Given his long-standing commitment to Indigenous rights and his generous mentorship of young poets, Clarke did not deserve the ire of “any dime-store Goebbels” or “their Panic or Fear / plaquing each in a Woke, insomniac bed — / their worries (gone scurrilous in each querulous head) / soon mounting La nouvelle trahison des clercs.” Thankfully, he did have a significant minority of supporters (whom he lists in a note) that included the Aga Khan Museum, the Association of Italian-Canadian Writers, the Delmore “Buddy” Daye Learning Institute, the Ontario Poetry Society, The Trinity Review, the University of Toronto, and Victoria University, as well as numerous individuals whom he salutes for “their rejection of Orwellian tactics.” But, he points out, “silent remained the League of Canadian Poets and the Writers’ Union of Canada.”

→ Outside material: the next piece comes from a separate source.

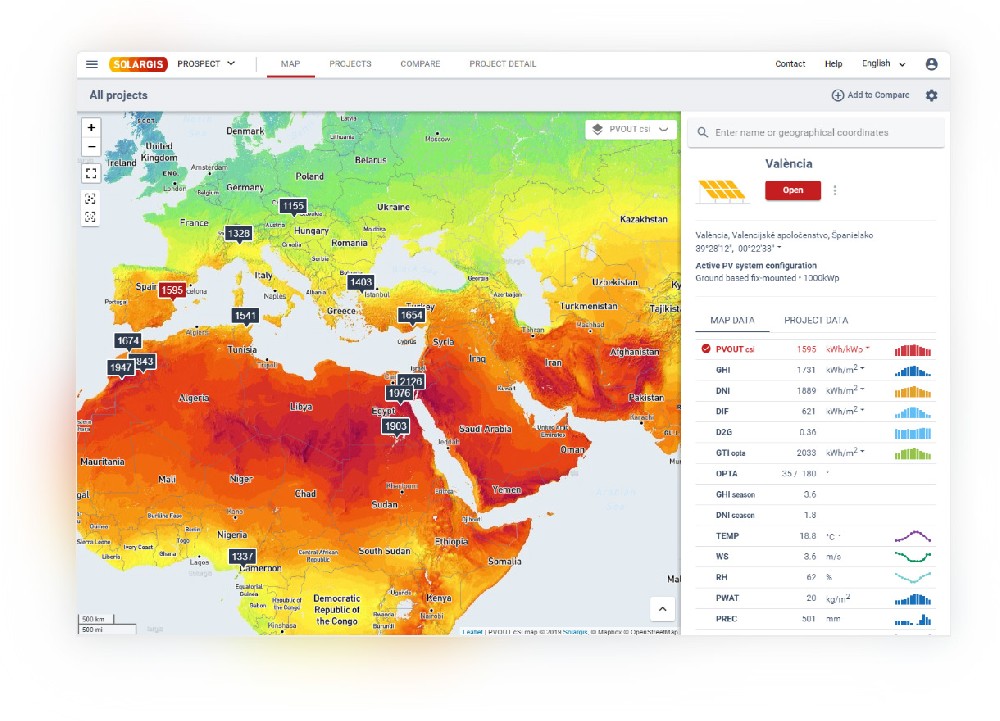
Task: Select the DNI map layer row
Action: [x=815, y=391]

J’Accuse . . . !, while being a polemical rebuke of “Kancel Kultur,” shows how there’s little to gain by being publicly reviled and disgraced. But by railing against his failure to do a pre-emptive background check of Steven Kummerfield (who published work under the name Stephen Brown, including once in these pages), Clarke’s critics actually failed themselves in the matter of due diligence. Their own lack of careful research was a crime of omission. This sad case reveals how any writer of conscience can be railroaded, defamed, or worse by a reckless, unobjective condemnation that is utterly deficient in nuance. One hopes it can, at the very least, provoke necessary debate about uncomfortable social realities, including what any fair-minded person would recognize as collusive yellow journalism. And about how poetic craft can ultimately transcend the cheap, nasty headlines fashioned by those who cut their cloth to fit cheap popular taste.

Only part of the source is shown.